Every line from the one with "1568x267 pixels." to the end of the listing below must be printed exactly, with no other text and no pictures.

-------

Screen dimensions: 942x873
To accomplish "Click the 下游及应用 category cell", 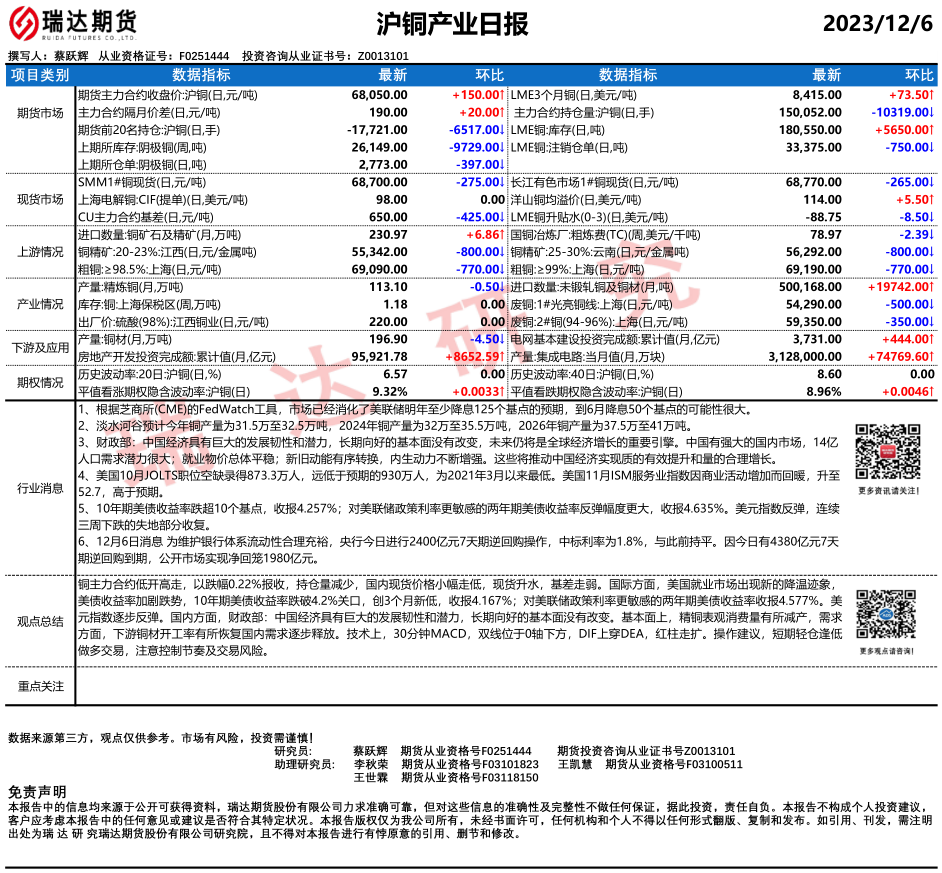I will click(40, 347).
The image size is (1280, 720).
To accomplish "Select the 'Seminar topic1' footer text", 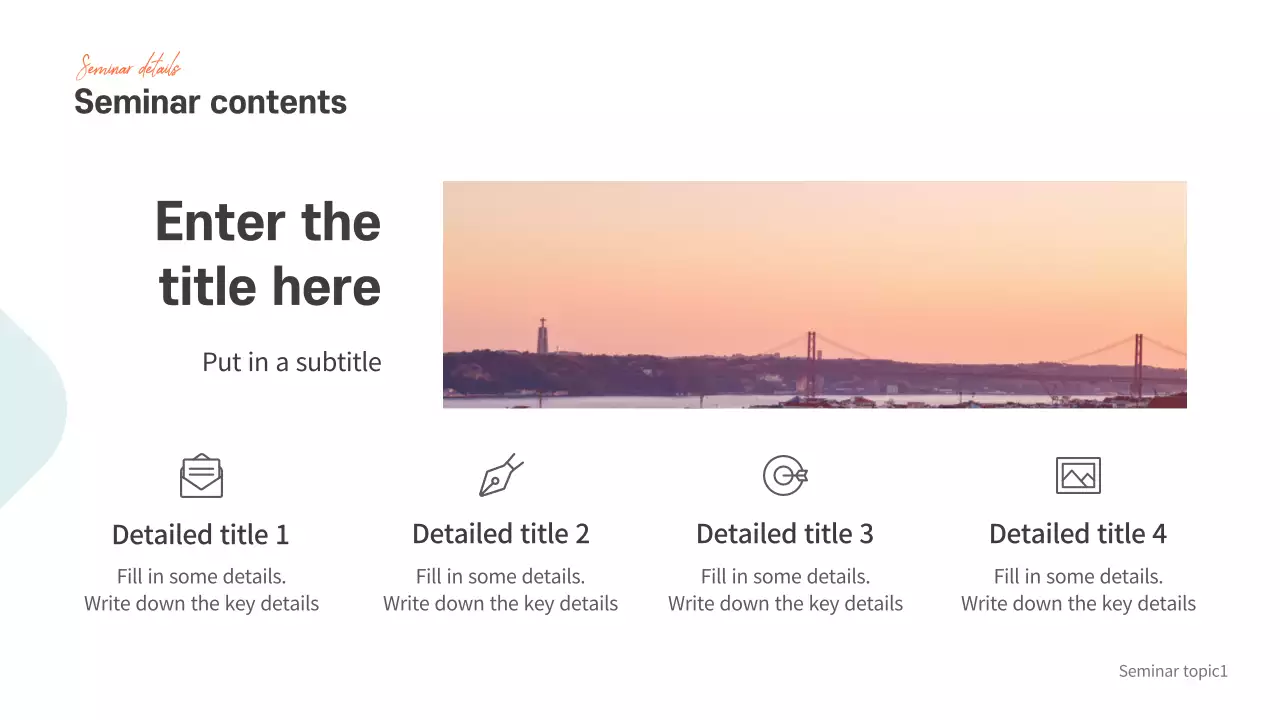I will [x=1172, y=671].
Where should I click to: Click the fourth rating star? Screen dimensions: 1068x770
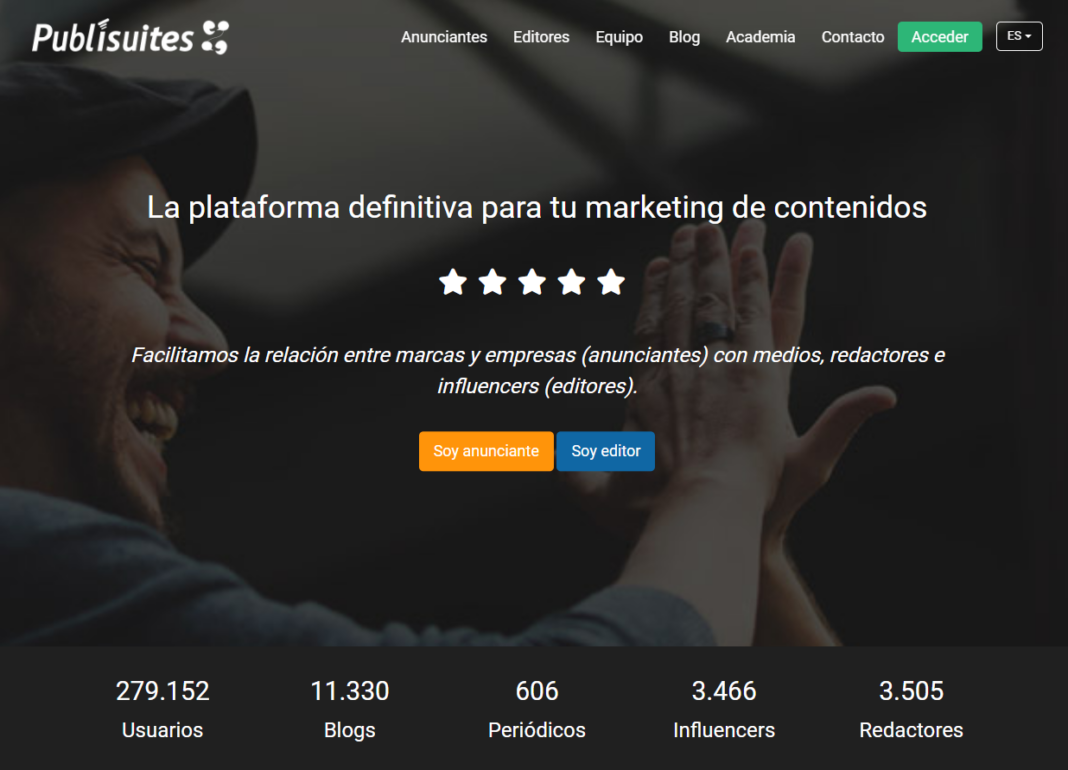pyautogui.click(x=571, y=281)
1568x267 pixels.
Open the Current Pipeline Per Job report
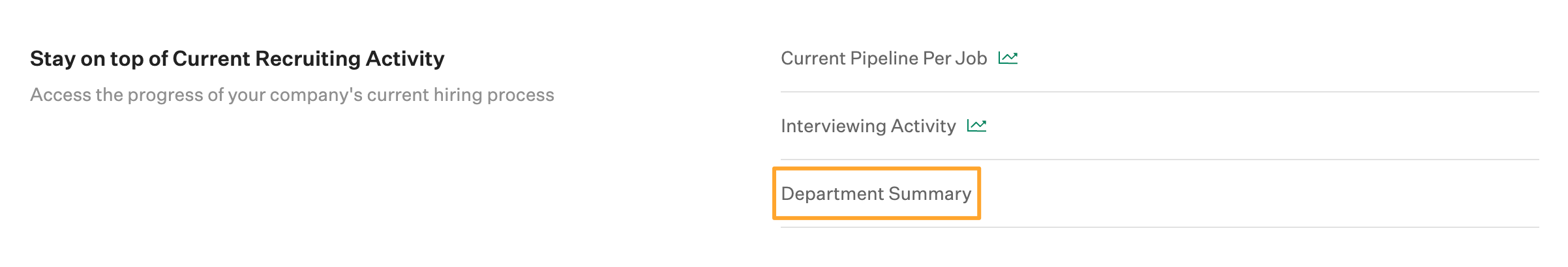(883, 59)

-------

_RESPONSE TO THE TASK_.
1568x267 pixels.
Open the Current Pipeline Per Job report
(883, 59)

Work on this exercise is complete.